Wednesday, May 28, 2014

The Sounds And Letters Most Likely To Trip Up A Spelling Bee Contestant

the finals of the 2013 Scripps National Spelling Bee.
From left to right, spellers Pranav Sivakumar of Tower Lakes, Illinois, Sriram Hathwar of Painted Post, New York, and Arvind Mahankali of Bayside Hills, New York, during the finals of the 2013 Scripps National Spelling Bee on May 30, 2013 in National Harbor, Maryland.

Photo by Alex Wong/Getty Images

This week 281 students between the ages of 8 and 15 will assemble outside Washington, D.C., for the Scripps National Spelling Bee. Over the last 10 years, it’s taken an average of 645 words and 5,680 letters to weed out the wannabes from the one who outspells them all. Looking at past trends, we can take a shot at predicting which letters and sounds will cause contestants to go home D-E-F-E-A-T-E-D and brō-kən.

Thanks to the folks at the National Spelling Bee (who sent me complete records for the last decade) and Merriam-Webster (which provided their pronunciations), I’ve been able to compile statistics on all of the words that have been spelled correctly (there are 5,042 of them) and incorrectly (1,409) during the traditional oral rounds. (I didn’t look at words that were part of the bee’s written test.) So, what’s most likely to throw a speller off?

You might suspect that longer words are more likely to trip up contestants. The two longest words in the data set were 17 letters apiece: triboluminescence and idiosyncratically, both of which sent their spellers home. But long words aren’t always so tricky. Five of the eight 16-letter words were spelled correctly, Michelangelesque and sphygmomanometer among them. And of the two shortest words to appear in the spelling bee in the last 10 years, gbo and rya, only the former was spelled correctly.

Looking at length more systematically, the number of letters in a word seems to have little correlation with spelling difficulty. Roughly half of the words in the bee have nine or more letters. These words were spelled correctly 78 percent of the time. By comparison, those with eight or fewer letters were spelled correctly 79 percent of the time.

In the first two oral rounds, which include a greater mix of weak and strong spellers, the effect of word length is more pronounced.

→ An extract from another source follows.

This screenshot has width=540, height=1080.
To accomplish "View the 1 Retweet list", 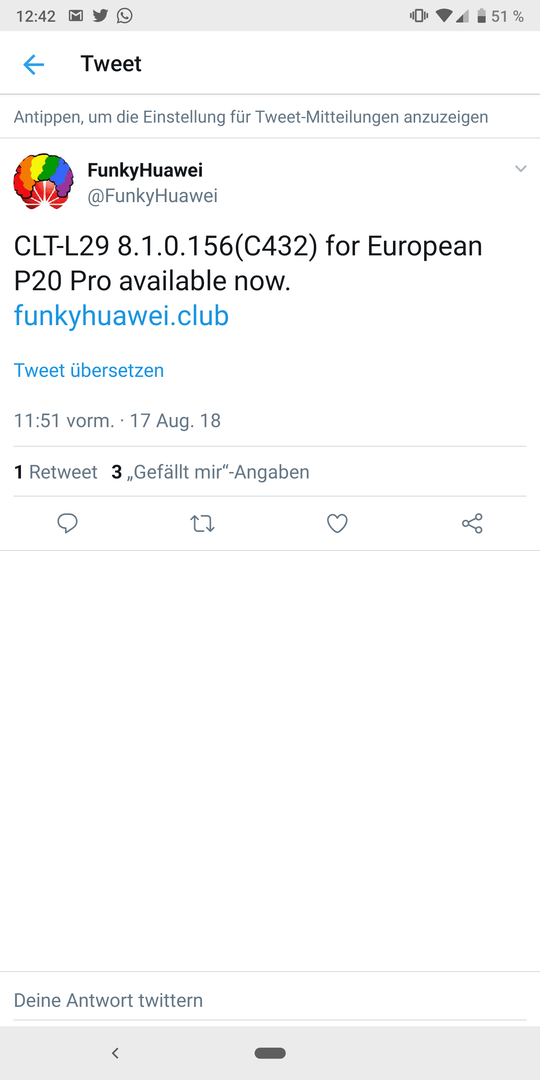I will [x=56, y=472].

When you exclude the first two oral rounds and look only at the best spellers, words of nine letters of more are actually spelled correctly more often (70 percent of the time) than shorter words (65 percent).

It’s possible these statistics are the result of pure chance. Though more than 1,700 words have been spelled correctly in the third oral round and beyond, the difference between above-average-length words and below-average-length words barely misses out on statistical significance. Regardless, the fact that long words and short words are spelled correctly at roughly the same rate shows that, in general, the word pickers are doing a good job. Though word lengths can vary, ideally all words in a given round should be of the same difficulty.

If not length, what causes the most spelling hiccups? To answer this, I grouped spelling mistakes into three categories of my own design. The first is a substitution, such as spelling atrabilious as atribilious, mistakenly subbing an I for the second A. The second is a deletion: spelling ecchymosis as echymosis, erroneously removing a C. The third is an insertion: spelling vacillant as vascillant, adding an S that shouldn’t be there. Multiple mistakes were recorded if a speller, for example, had a substitution and an insertion error in the same word.

It was not possible to categorize every single mistake or every single word. For example, in one case a speller began to spell idiosyncratically as I-O and immediately realized his mistake, he finished by spelling the word as I-O-Q-R-S-Z-3-cuatro-F-L-V-R-Q. This word was tossed from the analysis, but the vast majority of the nearly 6,451 words from the last 10 years stayed in.

Most mistakes, by my categorization, were substitutions. Just short of 70 percent of spelling errors were caused by subbing in one letter for another, while 19 percent were deletions and 11 percent insertions.